César romero

Escritor

En una terraza de hotel

Reseñar libros no vuelve rico aunque puede enriquecer la vida con la amistad de escritores que, hasta entonces, te eran desconocidos. En mi caso, ha traído las amistades impagables de Eduardo Jordá y Manuel Arroyo-Stephens, que murió el pasado 16 de agosto. Hace algo más de cinco años, en las páginas de este periódico, reseñé Pisando ceniza, obra de un escritor de quien nada sabía y que escribía distinto, con un peculiar encanto. Ese "desconocido" era un célebre librero y editor (fundó la librería y luego editorial Turner, donde publicó a Bergamín, Barea, Gibbon, etc.), y un excelente aficionado taurino que incluso apoderó un tiempo a Rafael de Paula, y un enamorado de México (trajo a España a Chavela Vargas antes de que la "descubriera" ese Midas llamado Almodóvar), y, sobre todo, un lector vocacional, incansable y desinteresado, como lo es todo auténtico lector.

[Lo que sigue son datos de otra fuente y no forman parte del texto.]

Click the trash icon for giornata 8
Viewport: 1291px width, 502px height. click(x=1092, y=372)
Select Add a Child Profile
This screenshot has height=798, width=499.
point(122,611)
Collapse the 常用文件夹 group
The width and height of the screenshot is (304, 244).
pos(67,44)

A Arroyo-Stephens le gustó tanto la reseña que contactó con la redacción para conseguir el correo del reseñista, y la agradeció personalmente, y se empeñó en que apareciera un extracto en la contraportada de la segunda edición del libro. Después surgió un espaciado intercambio de correos en el que, lecturas y otros afanes literarios aparte, el cada vez menos desconocido escritor contaba cosas que demostraban una extraña confianza. Sobre sus enamoramientos, sus viajes a México o Berlín, ciudad en la que pasaba parte del año, los libros proyectados (como escritor publicado tardíamente, las ideas le bullían en pulso, perdido, claro, contra el tiempo), su modo de escribir (volvía una y otra vez sobre sus textos, puliéndolos de edición en edición hasta alcanzar una prosa de música callada como la a veces interpretada por Paula, según Bergamín, ante el toro).

Vino varios días a su muy paseada Sevilla, y almorzamos junto a la Maestranza, y luego apuró varios benjamines de Moët en dos o tres terrazas de hotel bajo la asombrosa sombra de la Giralda, mientras hablaba sin tapujos de libros, amoríos, toros, tequila, música, con su pelo blanquísimo, alborotado, sus ojos claros y picarones, la estampa de alguien que aún guardaba atractivo. En su último correo, donde refería con distanciamiento e irónica conformidad el cáncer de pulmón que, luego de fumar tanto, lo había minado, recordaba esa tarde de terrazas de hotel con alegría y añoranza. Quizá el escritor se viera en aquella reseña más conocido que comprendido. Se puede comprender a alguien sin conocerlo en verdad. La comprensión tiene muy buena prensa, pero lo realmente difícil, lo raro, es que te conozcan, sepan quién eres, cuál es tu fondo último, tu verdad. Se puede pasar por esta vida sin que nadie llegue a saberlo, aunque cuando alguien te intuye, te conoce, eso da un contento inexplicable, una rara paz. Y saberse conocido quizá sea el principio de la tan genuina como escasa amistad. Quién sabe. Habría que hablarlo en otra terraza de hotel. Pero ya sólo cabe una muda eternidad.